Бывали редкие случаи, когда протест Спецотдела попадал к мужественным и порядочным не потерявшим до конца человеческих качеств людям. Они пользовались уникальной, предоставленной им службой Баштакова возможностью, и невинный, ранее осуждённый к смерти, рождался заново. Естественно, он не знал, кому обязан жизнью.
То, что генерал-майору госбезопасности Леониду Фокеевичу Баштакову подобные демарши, при всей их редкости, сходили с рук, удивляло его коллег. Некоторые считали, что и без этих «особенностей» несения службы его долгое пребывание на столь специфическом посту имеет какие-то таинственные веские причины. Кстати, многие сотрудники НКВД стремились при встрече с Баштаковым пройти незамеченными. Но были и более дальновидные. Эти старательно заискивали перед ним, словно ощущали себя потенциальными подопечными Первого спецотдела. Их можно понять. Пути Господни неисповедимы…

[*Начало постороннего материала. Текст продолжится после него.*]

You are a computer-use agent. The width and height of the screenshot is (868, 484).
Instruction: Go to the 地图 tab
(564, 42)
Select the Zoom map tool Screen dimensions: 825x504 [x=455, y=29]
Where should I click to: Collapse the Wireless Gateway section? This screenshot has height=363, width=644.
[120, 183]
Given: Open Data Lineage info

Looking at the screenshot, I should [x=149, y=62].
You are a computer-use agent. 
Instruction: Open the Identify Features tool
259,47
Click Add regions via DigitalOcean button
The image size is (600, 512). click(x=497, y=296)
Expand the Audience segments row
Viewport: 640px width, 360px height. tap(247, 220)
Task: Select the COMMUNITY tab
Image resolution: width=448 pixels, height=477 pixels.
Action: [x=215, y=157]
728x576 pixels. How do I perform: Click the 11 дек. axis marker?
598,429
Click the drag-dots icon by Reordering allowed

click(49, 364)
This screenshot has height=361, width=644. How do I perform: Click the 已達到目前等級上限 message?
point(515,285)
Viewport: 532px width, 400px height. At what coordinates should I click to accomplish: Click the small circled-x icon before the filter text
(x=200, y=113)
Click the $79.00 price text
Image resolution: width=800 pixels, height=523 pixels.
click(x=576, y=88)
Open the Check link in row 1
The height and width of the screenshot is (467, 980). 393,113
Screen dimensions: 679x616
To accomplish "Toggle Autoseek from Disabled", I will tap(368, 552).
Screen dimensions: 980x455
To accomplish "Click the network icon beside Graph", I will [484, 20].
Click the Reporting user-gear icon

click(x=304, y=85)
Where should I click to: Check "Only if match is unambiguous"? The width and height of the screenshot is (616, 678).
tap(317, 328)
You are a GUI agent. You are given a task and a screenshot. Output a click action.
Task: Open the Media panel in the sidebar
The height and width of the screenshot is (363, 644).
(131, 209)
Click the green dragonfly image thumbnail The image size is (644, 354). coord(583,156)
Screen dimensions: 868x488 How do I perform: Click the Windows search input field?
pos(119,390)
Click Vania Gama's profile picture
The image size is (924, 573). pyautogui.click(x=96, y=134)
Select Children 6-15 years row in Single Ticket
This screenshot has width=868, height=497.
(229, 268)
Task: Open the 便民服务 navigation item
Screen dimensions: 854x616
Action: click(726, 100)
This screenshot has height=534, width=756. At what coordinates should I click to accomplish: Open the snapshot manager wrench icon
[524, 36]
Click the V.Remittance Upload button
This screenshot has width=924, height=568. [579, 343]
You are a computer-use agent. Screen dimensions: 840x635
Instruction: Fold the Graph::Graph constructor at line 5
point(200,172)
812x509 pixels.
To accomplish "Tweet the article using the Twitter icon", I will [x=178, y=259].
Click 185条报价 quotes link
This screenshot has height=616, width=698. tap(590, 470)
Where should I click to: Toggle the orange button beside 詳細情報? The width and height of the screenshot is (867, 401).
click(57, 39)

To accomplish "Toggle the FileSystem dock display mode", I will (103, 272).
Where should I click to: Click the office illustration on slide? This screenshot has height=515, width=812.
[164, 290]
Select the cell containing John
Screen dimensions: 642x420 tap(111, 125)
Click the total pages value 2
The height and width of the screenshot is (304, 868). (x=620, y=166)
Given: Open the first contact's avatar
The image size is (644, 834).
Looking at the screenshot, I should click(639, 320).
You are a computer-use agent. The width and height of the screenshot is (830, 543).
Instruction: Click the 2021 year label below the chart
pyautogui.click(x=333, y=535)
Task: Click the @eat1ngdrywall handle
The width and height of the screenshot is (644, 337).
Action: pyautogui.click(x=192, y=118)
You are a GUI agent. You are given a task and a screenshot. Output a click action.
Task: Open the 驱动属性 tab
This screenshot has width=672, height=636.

Ему отдавали должное – общителен, прост, хитёр.
Главным, что помогало Баштакову держаться на плаву, было то обстоятельство, что ему не завидовали. Ни положению, ни профессии, ни обязанностям, ни высокому званию, которого он добился усердием, проявляя его в каждом поручаемом ему деле. В этом ряду, бесспорно, имела значение и внешность – малорослый, узкоплечий, худощавый, в общем, неказистый – ему и впрямь не позавидуешь. Сам Баштаков по натуре не был завистлив, любил повторять, что зависть – это пропасть, заполненная кровью. Уж он-то знал, где кроются причины обрушивающихся на голову человека бед.
Польститься на занимаемое им положение могли лишь люди определённого сорта – склонные к садизму, к власти над людьми как источнику наслаждения, мстительные, ограниченные.
Однако подобные типы не могли составить конкуренцию Баштакову. Он устраивал высшее начальство по многим причинам – знал свои обязанности и умело исполнял их, был всегда уравновешен, вежлив, корректен, отличался чёткостью и скрупулёзностью. И даже то, что время от времени он опротестовывал отдельные «дела», воспринималось как положительный фактор. Тем более что его позиция, как правило, одерживала верх. Кроме того, начспецотдела был трезвенник. Это качество особенно ценилось. (Однако порой, когда нервы не выдерживали, и он готов был лезть на стенку, под утро выходного дня позволял себе опрокинуть почти стакан «белой головки». Из любимого гранёного графинчика.)
Баштаков имел дело с весьма специфической сферой бытия, о которой не только к ночи, но и светлым днём нормальные люди старались не думать.
Здесь были свои особые правила. Например, одежда, личные вещи казнённого подлежали сожжению. Во избежание наживы. Зловещий произвол соседствовал с заботой о нравственных нормах. А по сути, конечно, с заботой о том, чтобы информация о совершённых в подвалах акциях не пробивалась наверх, к людям.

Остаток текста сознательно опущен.